THE CYCLE OF DISCONNECTION
Almost everyone I know is depressed these days. Friends who are renowned as especially intelligent or informed seem to be the most vulnerable to this malaise, so perhaps ignorance is bliss. The brilliant cartoonist at Hyperbole and a Half has just returned after an eighteen-month bout of depression that completely debilitated her — and her latest post explains exactly how this feels.
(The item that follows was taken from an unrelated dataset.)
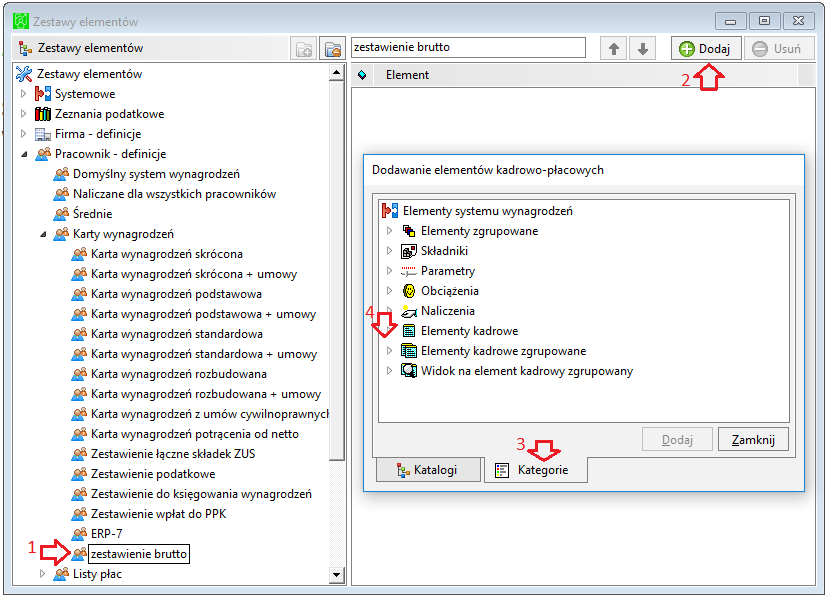Click the Zeznania podatkowe books icon
This screenshot has height=599, width=831.
(42, 114)
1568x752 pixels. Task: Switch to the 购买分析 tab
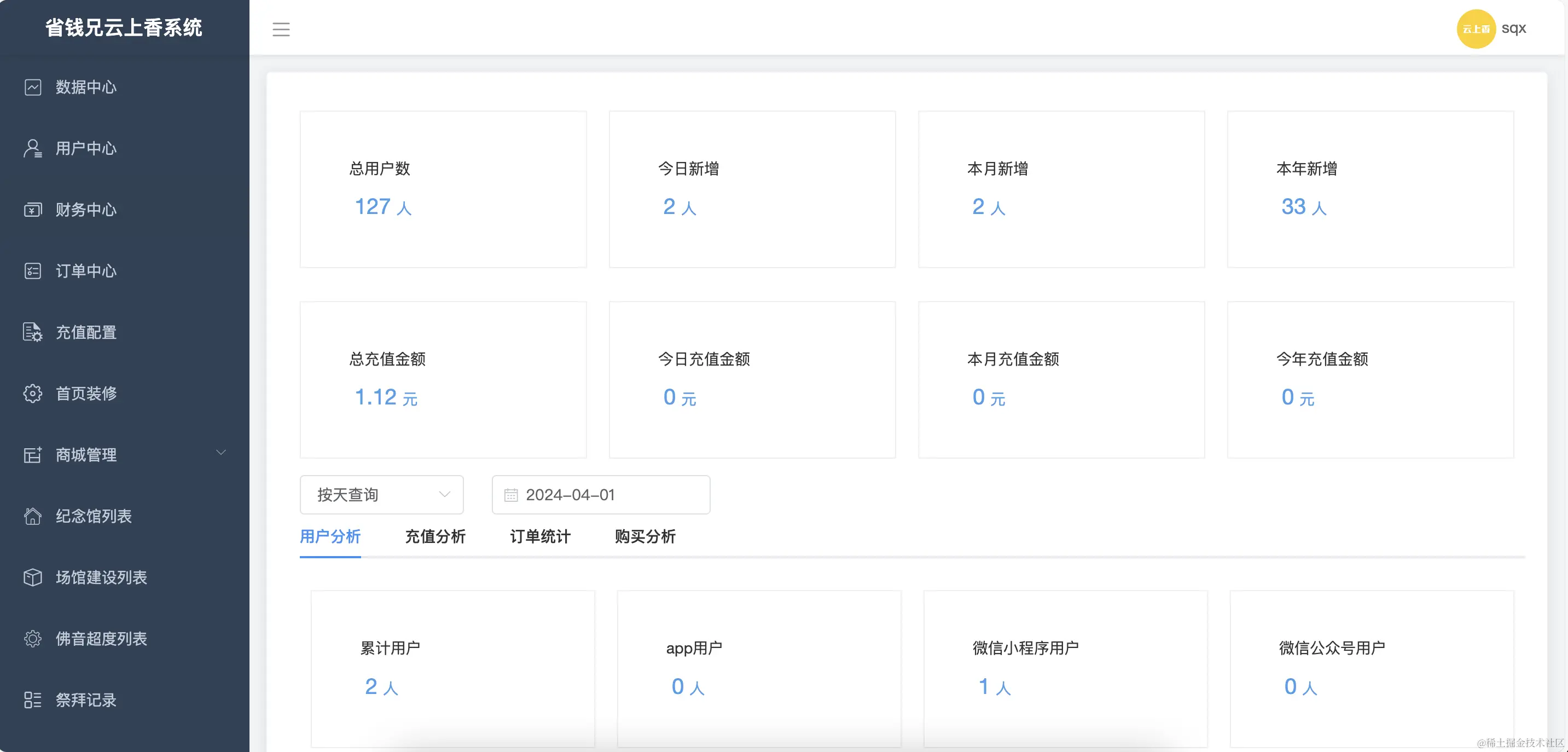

My filmmaker friend Tim Bennett wonders why the insightful writer David Foster Wallace, whose astonishing commencement address in 2005 told us exactly what we need to do to be really alive in this mad, deadening world, was so oppressed by his life he felt compelled to end it at age 46.
Of course, everyone’s experience with depression, and the kind of chronic grief, anger, sadness, and anxiety that afflicts so many of us, is different. Any attempt to “blame civilization” for our modern epidemic of chronic physical and mental disease is fraught with danger. Yet when the advertisers and politicians and media keep telling us life has never been better, the cognitive dissonance with the misery all around us is hard to ignore, and hard not to ascribe to something larger.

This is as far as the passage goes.